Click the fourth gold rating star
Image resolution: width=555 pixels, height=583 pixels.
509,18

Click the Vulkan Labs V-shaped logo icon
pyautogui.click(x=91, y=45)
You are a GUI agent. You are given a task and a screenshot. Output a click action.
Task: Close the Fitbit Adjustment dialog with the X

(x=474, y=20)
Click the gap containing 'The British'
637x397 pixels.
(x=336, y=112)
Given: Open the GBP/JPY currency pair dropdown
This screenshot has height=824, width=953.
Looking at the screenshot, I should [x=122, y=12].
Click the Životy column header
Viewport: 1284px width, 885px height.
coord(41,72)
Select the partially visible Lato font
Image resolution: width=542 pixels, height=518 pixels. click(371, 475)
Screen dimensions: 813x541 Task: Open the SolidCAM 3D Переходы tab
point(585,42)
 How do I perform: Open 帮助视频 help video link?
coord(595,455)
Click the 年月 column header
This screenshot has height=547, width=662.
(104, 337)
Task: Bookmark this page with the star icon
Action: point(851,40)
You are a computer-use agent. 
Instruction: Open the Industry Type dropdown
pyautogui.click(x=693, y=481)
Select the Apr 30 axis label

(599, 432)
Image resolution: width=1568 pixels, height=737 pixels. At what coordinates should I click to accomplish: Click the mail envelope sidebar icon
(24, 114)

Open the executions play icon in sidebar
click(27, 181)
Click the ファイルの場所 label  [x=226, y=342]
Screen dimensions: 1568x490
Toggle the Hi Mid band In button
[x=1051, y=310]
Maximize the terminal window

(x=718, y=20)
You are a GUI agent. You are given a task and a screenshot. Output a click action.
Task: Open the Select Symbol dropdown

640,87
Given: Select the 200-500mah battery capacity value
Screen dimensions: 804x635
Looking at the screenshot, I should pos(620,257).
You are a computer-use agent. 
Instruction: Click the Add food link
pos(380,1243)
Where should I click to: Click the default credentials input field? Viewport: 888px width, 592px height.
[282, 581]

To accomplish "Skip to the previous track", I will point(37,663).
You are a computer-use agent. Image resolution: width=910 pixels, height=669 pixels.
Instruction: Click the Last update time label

■ ■ ■ ■ ■

**Exercise objective:** Leaving every word in place, retype all of the listing.

**Output below:**
Click the fourth gold rating star
Image resolution: width=555 pixels, height=583 pixels.
509,18

Click the Vulkan Labs V-shaped logo icon
pyautogui.click(x=91, y=45)
You are a GUI agent. You are given a task and a screenshot. Output a click action.
Task: Close the Fitbit Adjustment dialog with the X

(x=474, y=20)
Click the gap containing 'The British'
637x397 pixels.
(x=336, y=112)
Given: Open the GBP/JPY currency pair dropdown
This screenshot has height=824, width=953.
Looking at the screenshot, I should [x=122, y=12].
Click the Životy column header
Viewport: 1284px width, 885px height.
coord(41,72)
Select the partially visible Lato font
Image resolution: width=542 pixels, height=518 pixels. click(371, 475)
Screen dimensions: 813x541 Task: Open the SolidCAM 3D Переходы tab
point(585,42)
 How do I perform: Open 帮助视频 help video link?
coord(595,455)
Click the 年月 column header
This screenshot has height=547, width=662.
(104, 337)
Task: Bookmark this page with the star icon
Action: point(851,40)
You are a computer-use agent. 
Instruction: Open the Industry Type dropdown
pyautogui.click(x=693, y=481)
Select the Apr 30 axis label

(599, 432)
Image resolution: width=1568 pixels, height=737 pixels. At what coordinates should I click to accomplish: Click the mail envelope sidebar icon
(24, 114)

Open the executions play icon in sidebar
click(27, 181)
Click the ファイルの場所 label  [x=226, y=342]
Screen dimensions: 1568x490
Toggle the Hi Mid band In button
[x=1051, y=310]
Maximize the terminal window

(x=718, y=20)
You are a GUI agent. You are given a task and a screenshot. Output a click action.
Task: Open the Select Symbol dropdown

640,87
Given: Select the 200-500mah battery capacity value
Screen dimensions: 804x635
Looking at the screenshot, I should pos(620,257).
You are a computer-use agent. 
Instruction: Click the Add food link
pos(380,1243)
Where should I click to: Click the default credentials input field? Viewport: 888px width, 592px height.
[282, 581]

To accomplish "Skip to the previous track", I will point(37,663).
You are a computer-use agent. Image resolution: width=910 pixels, height=669 pixels.
Instruction: Click the Last update time label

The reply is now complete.